Xbox Wire: So what is in the player’s arsenal?
Gary Napper: We’ve got Molotov cocktails, we have noisemakers, there is a pipe bomb, you can use a flare… the whole thing is about exploring the environment and finding things to build, and then figuring out whether you want to use them or hold them until the Alien arrives.
Xbox Wire: And these items are built with a crafting system?
Gary Napper: Yeah, it’s a fairly simple system, but the way we went about it was to say, “If you were stuck in a location like that with the Alien, what would we be able to build?” So there are no high-tech devices or anything like that… it’s literally building something that you can weld together that makes a noise when you throw it. A Molotov cocktail, basic explosives, smoke bombs, and things like that. It’s just anything that feels like it’s not too high-tech.
Xbox Wire: Given the primitive arsenal, how important is that iconic motion tracker?

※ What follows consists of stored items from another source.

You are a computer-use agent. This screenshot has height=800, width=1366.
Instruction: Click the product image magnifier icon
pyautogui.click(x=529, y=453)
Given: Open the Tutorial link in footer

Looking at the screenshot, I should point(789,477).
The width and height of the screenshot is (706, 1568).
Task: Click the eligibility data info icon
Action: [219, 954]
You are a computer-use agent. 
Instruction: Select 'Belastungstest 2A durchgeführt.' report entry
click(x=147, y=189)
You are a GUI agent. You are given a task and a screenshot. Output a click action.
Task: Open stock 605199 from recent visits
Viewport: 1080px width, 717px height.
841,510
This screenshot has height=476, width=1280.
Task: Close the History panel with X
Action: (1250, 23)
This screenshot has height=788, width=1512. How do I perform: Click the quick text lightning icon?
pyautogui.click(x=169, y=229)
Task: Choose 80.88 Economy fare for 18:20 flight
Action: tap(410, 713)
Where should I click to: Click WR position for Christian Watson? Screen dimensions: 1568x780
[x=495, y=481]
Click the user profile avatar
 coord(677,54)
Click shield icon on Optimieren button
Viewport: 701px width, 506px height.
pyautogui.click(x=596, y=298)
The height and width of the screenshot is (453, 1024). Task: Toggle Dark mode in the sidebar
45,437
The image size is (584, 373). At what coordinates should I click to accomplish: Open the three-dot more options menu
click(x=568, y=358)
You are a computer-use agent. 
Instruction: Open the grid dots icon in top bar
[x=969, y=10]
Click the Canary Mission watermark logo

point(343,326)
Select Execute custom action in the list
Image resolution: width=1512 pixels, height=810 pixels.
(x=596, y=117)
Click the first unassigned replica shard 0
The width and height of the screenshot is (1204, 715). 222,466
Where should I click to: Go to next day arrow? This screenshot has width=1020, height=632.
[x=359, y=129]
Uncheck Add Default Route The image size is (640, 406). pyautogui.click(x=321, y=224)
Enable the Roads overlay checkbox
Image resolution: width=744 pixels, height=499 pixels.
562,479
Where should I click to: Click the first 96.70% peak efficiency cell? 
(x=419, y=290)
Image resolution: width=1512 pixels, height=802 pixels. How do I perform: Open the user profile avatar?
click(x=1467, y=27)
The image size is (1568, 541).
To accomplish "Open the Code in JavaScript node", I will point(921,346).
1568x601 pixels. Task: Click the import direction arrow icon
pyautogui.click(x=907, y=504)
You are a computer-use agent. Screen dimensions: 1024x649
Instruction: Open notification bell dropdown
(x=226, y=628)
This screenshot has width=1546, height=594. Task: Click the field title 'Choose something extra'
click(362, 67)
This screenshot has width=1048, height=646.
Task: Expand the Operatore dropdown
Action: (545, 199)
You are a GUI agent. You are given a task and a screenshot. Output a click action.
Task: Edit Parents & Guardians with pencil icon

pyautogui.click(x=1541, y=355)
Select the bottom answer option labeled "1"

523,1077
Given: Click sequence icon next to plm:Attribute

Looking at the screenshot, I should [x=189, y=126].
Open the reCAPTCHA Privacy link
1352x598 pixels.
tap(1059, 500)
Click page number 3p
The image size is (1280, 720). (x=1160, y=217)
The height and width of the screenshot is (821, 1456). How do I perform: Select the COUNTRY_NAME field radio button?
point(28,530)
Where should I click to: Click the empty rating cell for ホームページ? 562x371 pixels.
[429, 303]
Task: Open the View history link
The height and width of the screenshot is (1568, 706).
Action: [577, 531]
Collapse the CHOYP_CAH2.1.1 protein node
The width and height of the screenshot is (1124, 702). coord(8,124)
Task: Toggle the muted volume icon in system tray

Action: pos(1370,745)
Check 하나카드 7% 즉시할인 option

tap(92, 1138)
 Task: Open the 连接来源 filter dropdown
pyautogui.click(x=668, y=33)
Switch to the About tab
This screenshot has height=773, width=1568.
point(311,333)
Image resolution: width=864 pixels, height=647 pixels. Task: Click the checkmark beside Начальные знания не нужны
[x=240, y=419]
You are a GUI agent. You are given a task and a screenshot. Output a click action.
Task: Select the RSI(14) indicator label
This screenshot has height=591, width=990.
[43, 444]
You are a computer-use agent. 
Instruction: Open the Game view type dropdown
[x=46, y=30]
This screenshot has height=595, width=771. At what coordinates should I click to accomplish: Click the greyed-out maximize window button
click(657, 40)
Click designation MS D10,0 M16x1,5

Gary Napper: It is absolutely vital. For me, the definition of the Alien experience is cowering in a corner, staring at this little green screen, and looking at a dot and just hearing it go “boop, boop, boop, boop,” knowing the creature is getting closer. There are some moments in the game where we have an objective marker on the motion tracker, so it kind of points you where to go next. I found it amazing that when we put it in the game, you had this dot telling you where you needed to go, and then there was the dot for the Alien. And when those two dots are in the same place, your heart sinks. I was like, “I’m looking at two dots on the screen, and I’m terrified.” I just knew that the whole atmosphere came together, and it all felt right. So yeah, it’s really kind of low-tech, where you have to bring it out and hold it for it to work. You have to aim it to get any kind of accurate reading – and in some areas, it doesn’t quite work, and it flickers. But it’s really good fun to use!
Xbox Wire: In terms of crafting this type of survival-horror experience, has the Xbox One hardware enabled you guys to do anything that maybe wasn’t possible last generation?
Gary Napper: Massively, [when it comes to] things like radiocity – the reflective light on surfaces and things – and the fidelity and the environment. The art team had a ball playing with all of those, and cranking the dials up and seeing how high they could get them. We have some amazing, breathtaking moments where you just turn around the corridor and it’s almost like classic Alien… having a heavy fog in the air and a strobe light flashing on that fog, and making that shadow in the distance, and so on. When it all comes together, it’s absolutely amazing!
Xbox Wire: Sounds absolutely terrifying. Thanks, Gary!